The input START
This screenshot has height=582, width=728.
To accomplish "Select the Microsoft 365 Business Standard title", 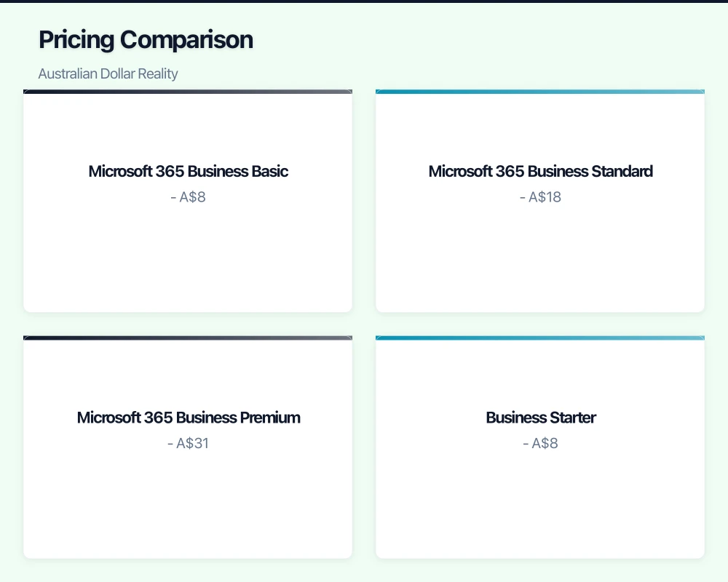I will pos(540,172).
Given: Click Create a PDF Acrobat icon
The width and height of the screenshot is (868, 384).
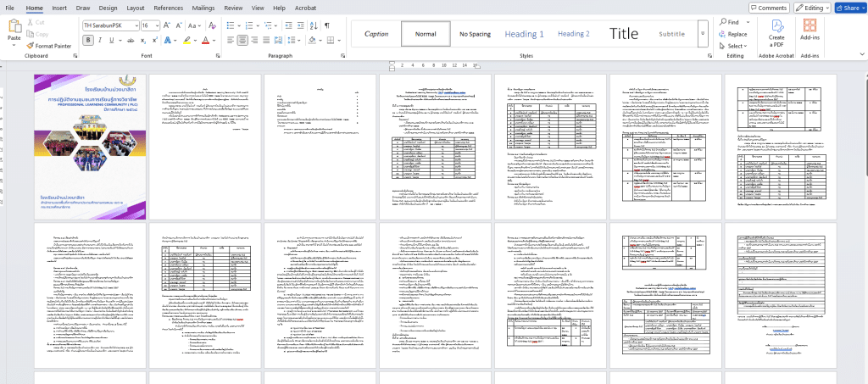Looking at the screenshot, I should coord(776,33).
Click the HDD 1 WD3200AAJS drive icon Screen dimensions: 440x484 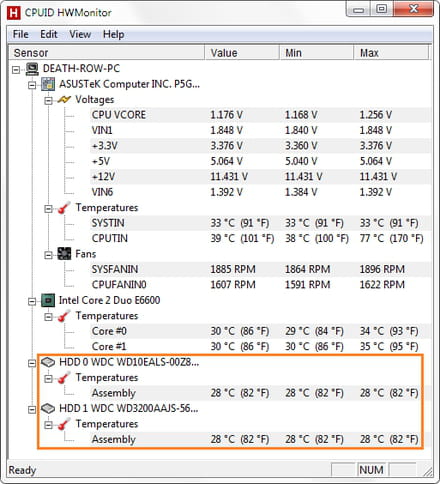tap(48, 408)
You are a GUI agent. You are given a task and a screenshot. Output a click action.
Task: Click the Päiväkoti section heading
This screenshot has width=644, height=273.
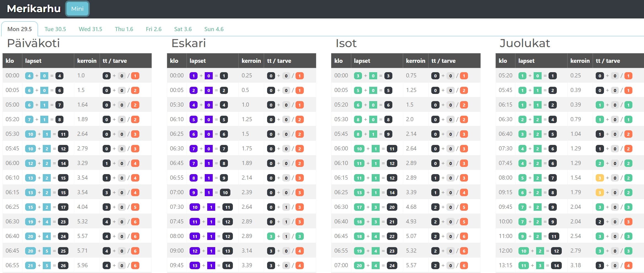[33, 43]
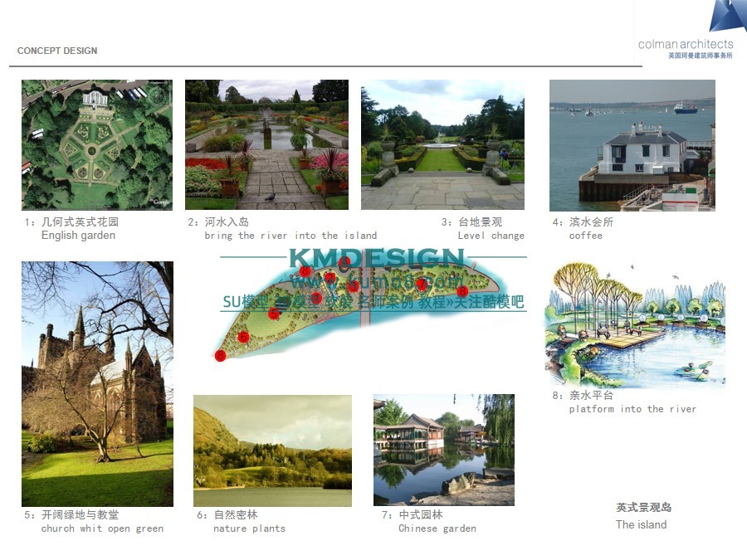Click the Chinese garden pavilion photo

pyautogui.click(x=443, y=450)
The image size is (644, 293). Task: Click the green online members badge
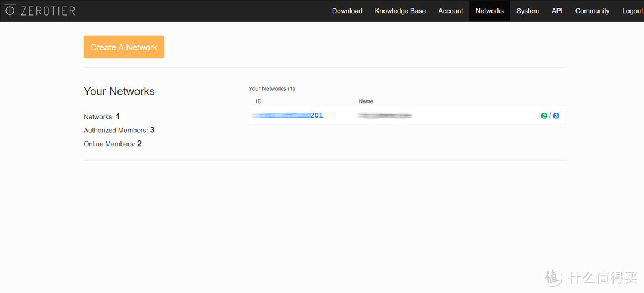point(544,116)
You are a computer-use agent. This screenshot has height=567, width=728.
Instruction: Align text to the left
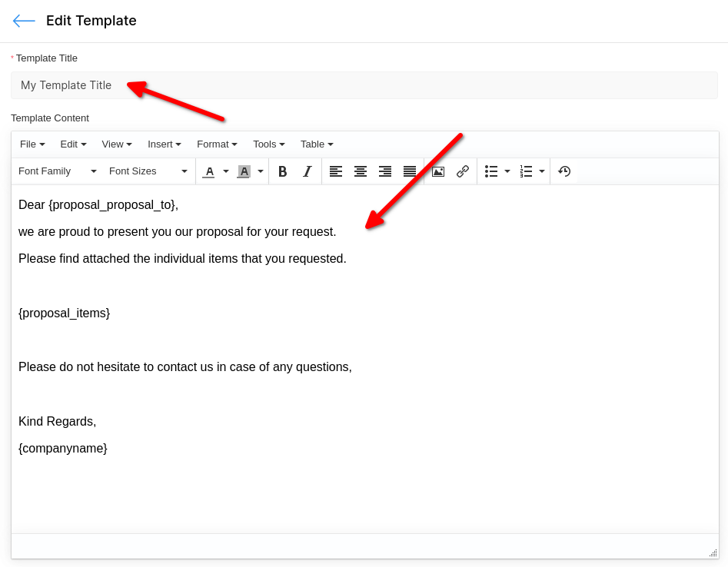coord(335,171)
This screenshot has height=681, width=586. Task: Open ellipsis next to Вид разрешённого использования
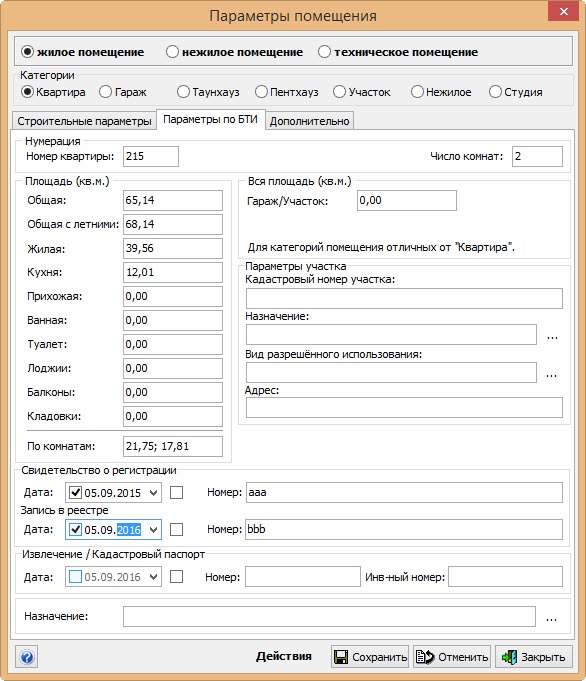[552, 375]

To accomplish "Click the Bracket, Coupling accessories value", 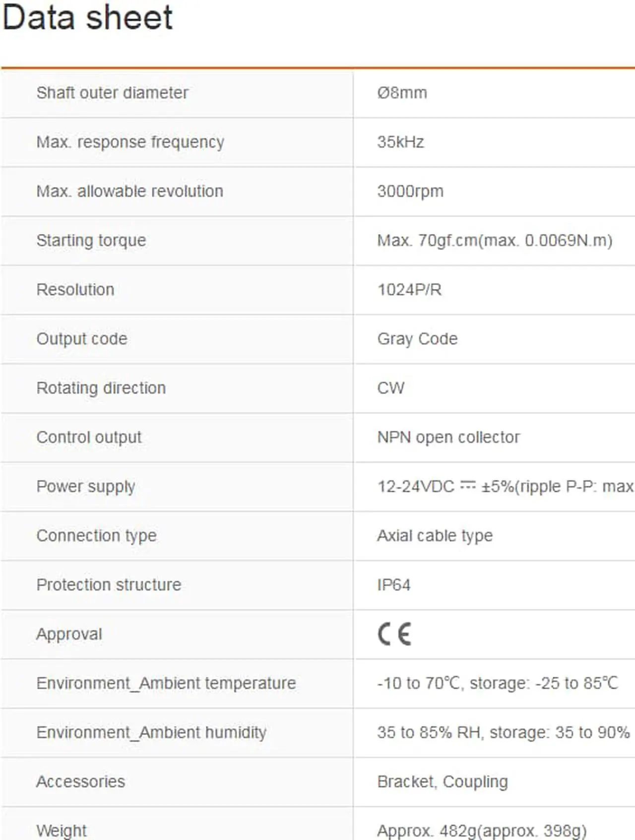I will pyautogui.click(x=443, y=782).
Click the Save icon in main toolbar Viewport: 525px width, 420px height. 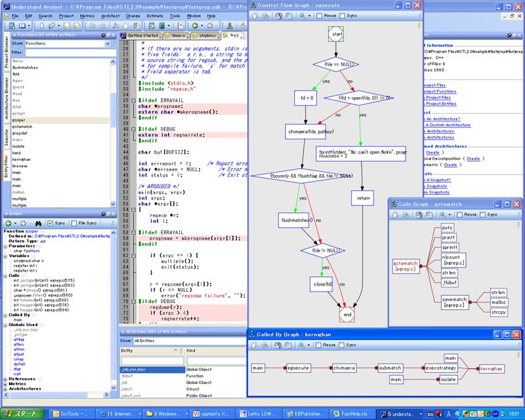[x=67, y=26]
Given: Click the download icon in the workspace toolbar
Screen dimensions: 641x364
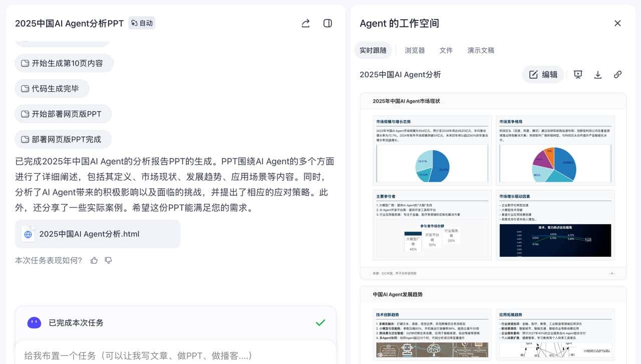Looking at the screenshot, I should pyautogui.click(x=598, y=74).
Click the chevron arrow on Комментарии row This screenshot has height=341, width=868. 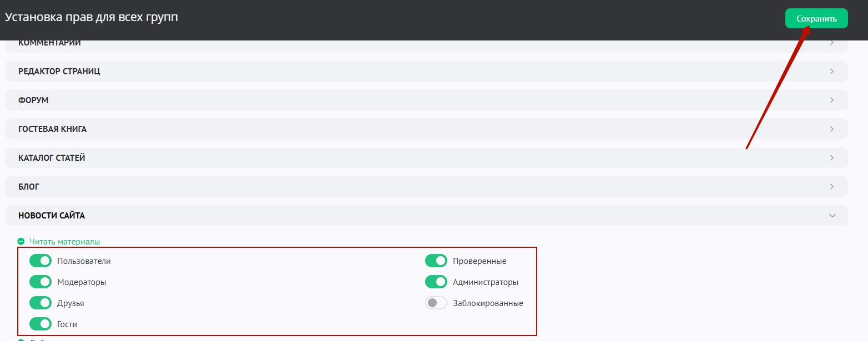click(x=831, y=43)
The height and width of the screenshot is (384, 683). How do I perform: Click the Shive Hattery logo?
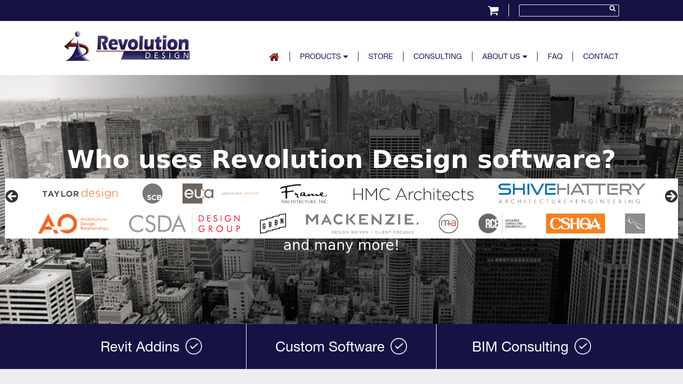pyautogui.click(x=571, y=193)
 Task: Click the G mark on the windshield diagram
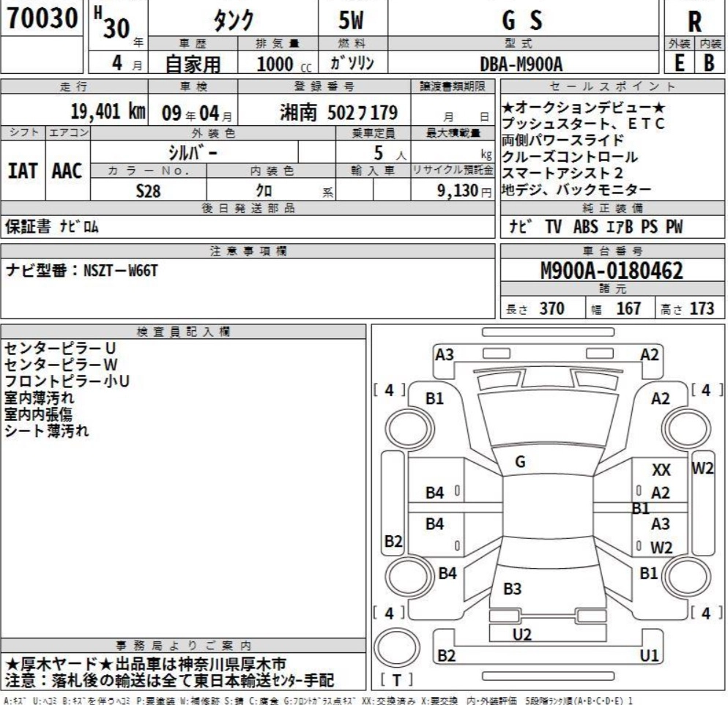[520, 461]
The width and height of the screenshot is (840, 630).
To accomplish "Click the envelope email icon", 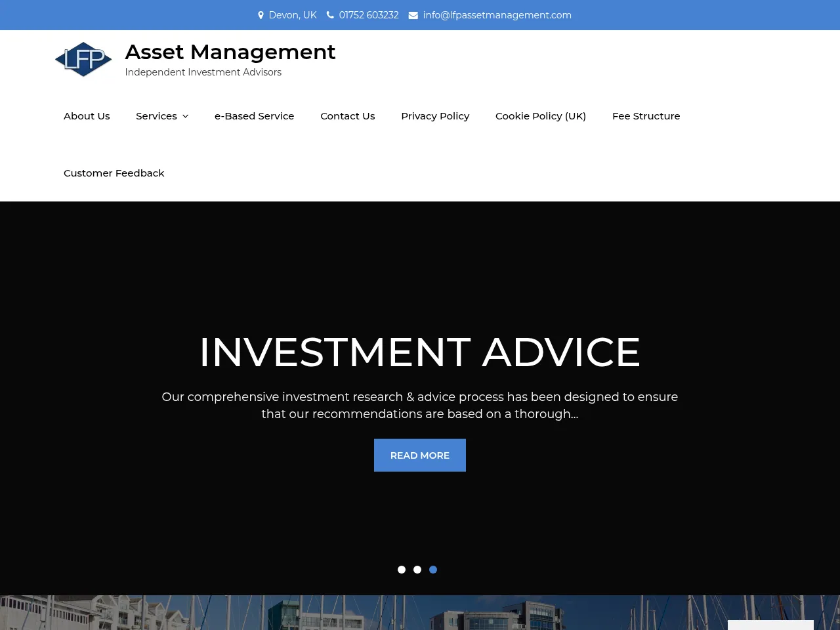I will (x=413, y=15).
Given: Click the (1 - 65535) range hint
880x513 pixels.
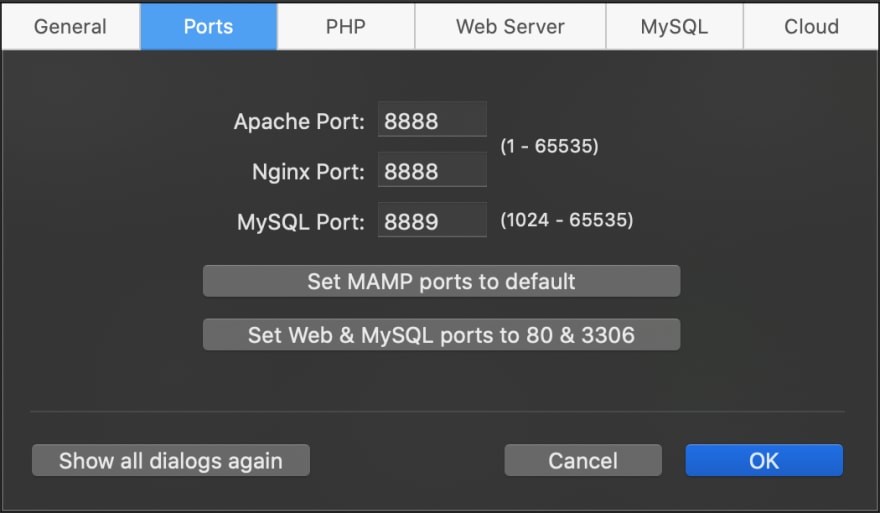Looking at the screenshot, I should (549, 146).
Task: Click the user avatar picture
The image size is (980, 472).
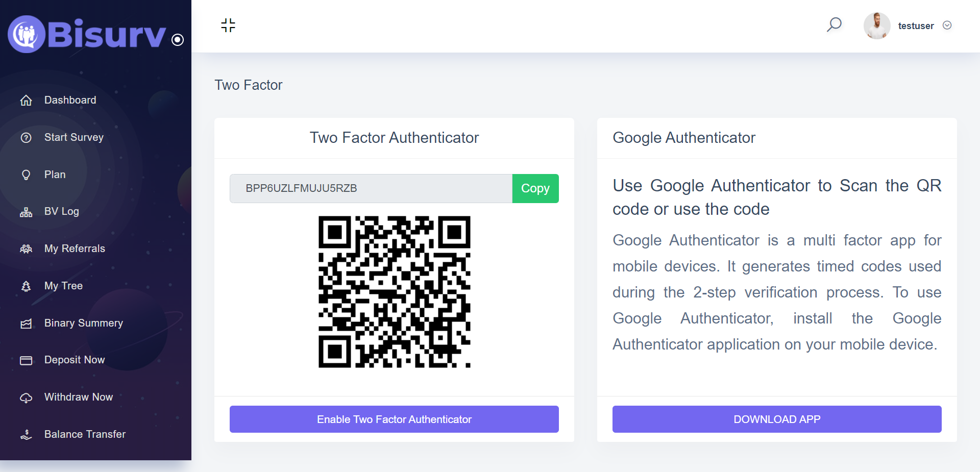Action: (876, 26)
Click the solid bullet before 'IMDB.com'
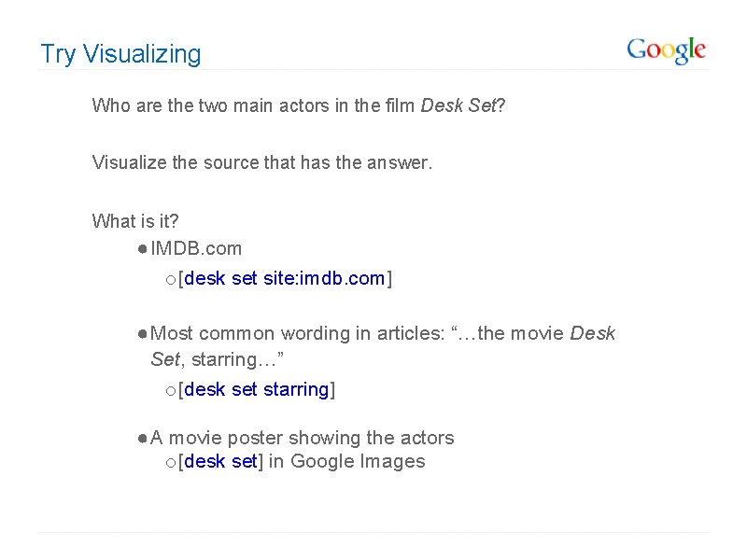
The input END
▶ **What you are asked to do**: Read the entries above, then pull out the lines that include "agent".

▶ **Your response**:
You are a GUI agent. You are given a task and a screenshot. Output a click action.
You are a computer-use agent. This screenshot has height=567, width=728.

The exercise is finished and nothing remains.